(EXTRACTO DEL DOCUMENTO):
------------------------------------------------
WB01343_.gif (599 bytes)    CAPÍTULOS I y II

LA ORACIÓN CRISTIANA HOY

 

Carta pastoral de los obispos españoles de Pamplona-Tudela, Bilbao, San Sebastián y Vitoria

CUARESMA-PASCUA DE RESURRECCIÓN DE 1999

(CONTINUACIÓN)

 

III. Hacia una oración renovada

No basta describir la oración cristiana para aprender a rezar. Necesitamos, además, purificar nuestra oración de adherencias extrañas y descubrir de manera renovada nuestro itinerario hacia Dios, respondiendo a las críticas y a las dificultades con que se encuentra hoy quien desea sinceramente dirigirse a él.

La eficacia de la oración

¿Para qué sirve rezar? Ésta es una de las primeras cuestiones del hombre de hoy. ¿Es un recurso útil para hacer más cómoda la vida? ¿Sirve para resolver los problemas? Hemos de detenernos para comprender correctamente dónde está la verdadera eficacia de la oración.

Los frutos de la oración

Pocas cosas se alejan tanto de la verdadera oración como esas burdas plegarias al Espíritu Santo o a la Virgen, que, repetidas un determinado número de veces o publicadas en la prensa, pretenden asegurar de manera casi automática toda clase de venturas. Pero hay modos más sutiles de manipular la oración, «negociando» con Dios la obtención de un favor o buscando en ella un ejercicio para asegurar el equilibrio emocional o síquico.
------------------------------------------------
(FILAS EXTRAÍDAS):
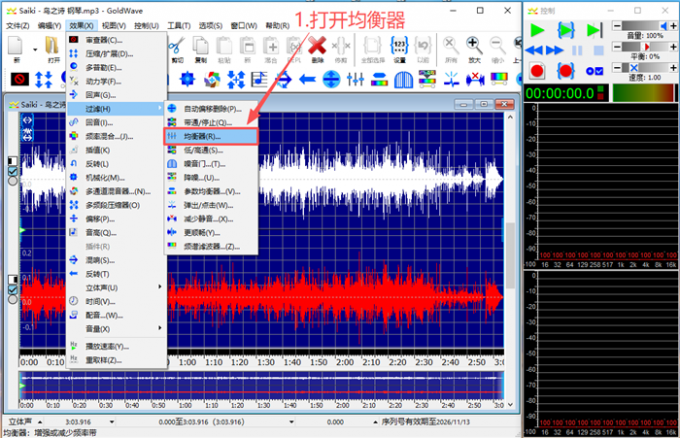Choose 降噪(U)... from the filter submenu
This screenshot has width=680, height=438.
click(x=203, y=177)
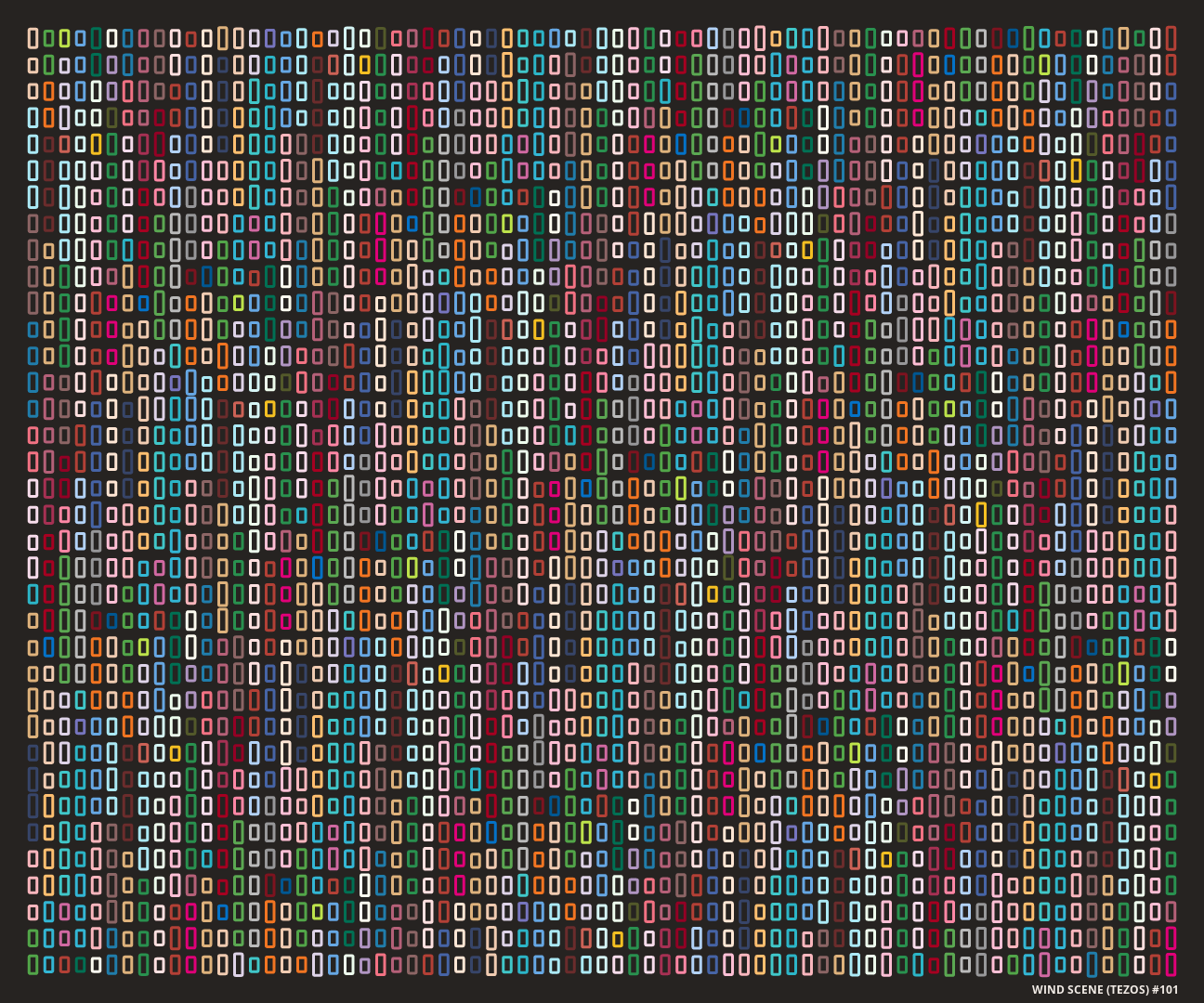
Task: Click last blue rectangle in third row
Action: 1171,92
------------------------------------------------
(POR HACER): Prosiga la carta pastoral sobre la oración cristiana desde el punto en que termina el extracto.

(RESULTADO DE LA TAREA):
La oración no es un recurso para resolver problemas ni un remedio para fines terapéuticos. La oración es «eficaz», no porque logra que se cumplan nuestros deseos, sino porque nos hace más humanos y más cristianos. El encuentro con Dios abre nuestro corazón a la escucha sincera de su palabra. Nos centra en él. Nos libera de ese egoísmo desordenado que nos lleva a acaparar las cosas y las personas para someterlas a nuestro propio yo como a su destino último. Nos ayuda a vivir en la verdad manteniendo una actitud lúcida y vigilante en un entorno a veces superficial y frívolo. Nos permite integrar la vida desde una esperanza última. La eficacia de la oración se concreta, sobre todo, en nuestra conversión.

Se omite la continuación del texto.